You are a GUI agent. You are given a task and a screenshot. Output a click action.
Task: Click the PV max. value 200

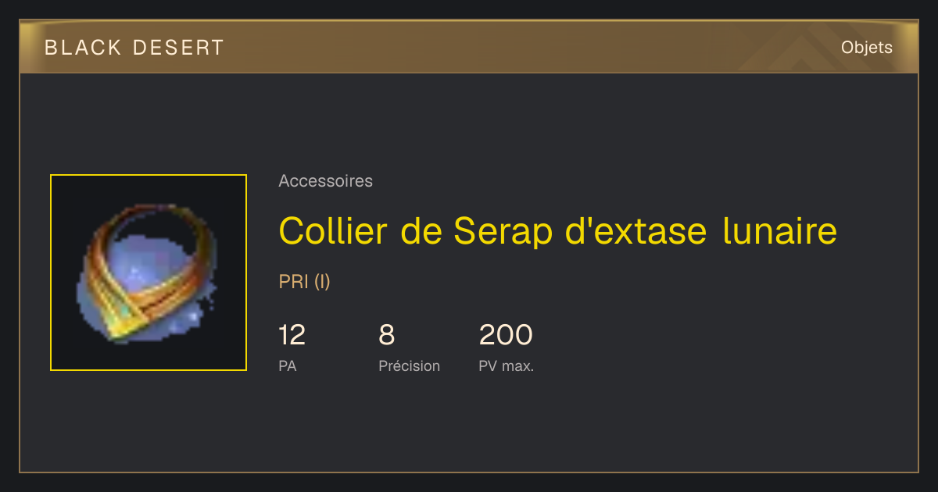(x=505, y=335)
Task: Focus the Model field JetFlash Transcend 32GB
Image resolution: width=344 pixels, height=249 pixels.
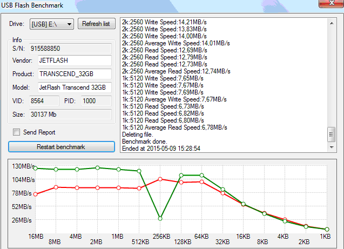Action: click(73, 88)
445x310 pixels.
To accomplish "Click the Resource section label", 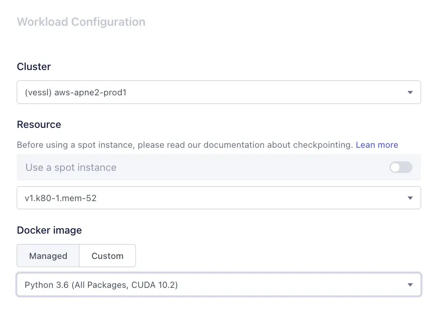I will coord(39,124).
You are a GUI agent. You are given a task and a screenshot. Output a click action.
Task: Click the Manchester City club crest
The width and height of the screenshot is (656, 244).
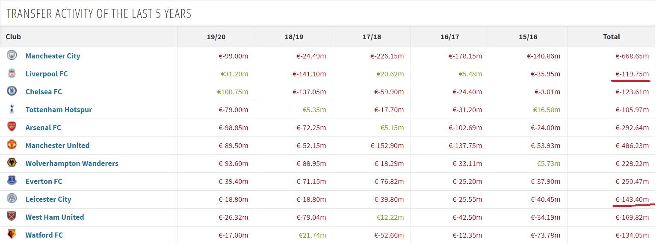[12, 55]
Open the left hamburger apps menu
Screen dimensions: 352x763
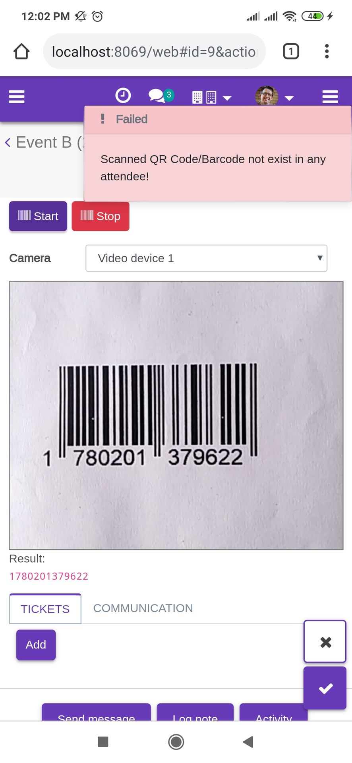point(17,97)
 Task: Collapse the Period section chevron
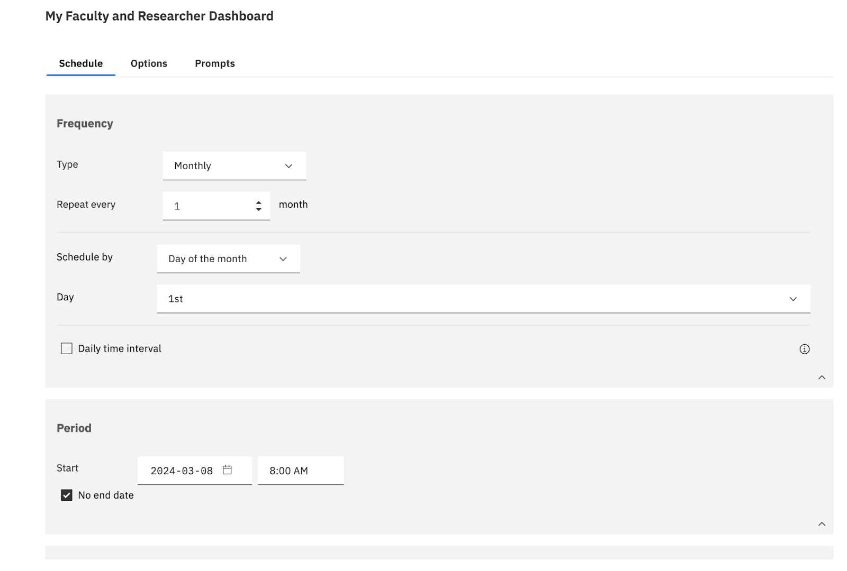pyautogui.click(x=822, y=524)
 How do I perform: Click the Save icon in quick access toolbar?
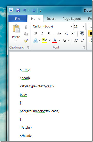[18, 10]

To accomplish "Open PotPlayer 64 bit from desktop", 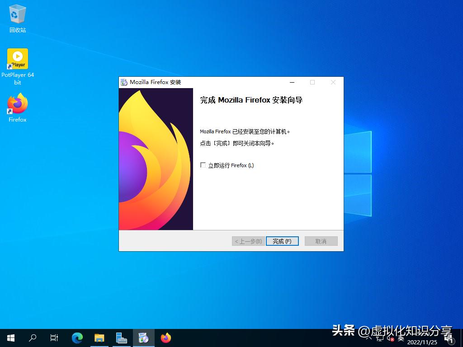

+ + + + + + +

• _TASK ITEM_: Quote exactly the lines from the one that contains "Open the left hamburger apps menu" through the end of the listing above, both ends included, leaving out the pictures.

• _COMPLETED EXERCISE_:
Open the left hamburger apps menu
Screen dimensions: 352x763
point(17,97)
 Task: Collapse the Period section chevron
pyautogui.click(x=822, y=524)
 How do I perform: Click the Save icon in quick access toolbar?
[18, 10]

To accomplish "Open PotPlayer 64 bit from desktop", 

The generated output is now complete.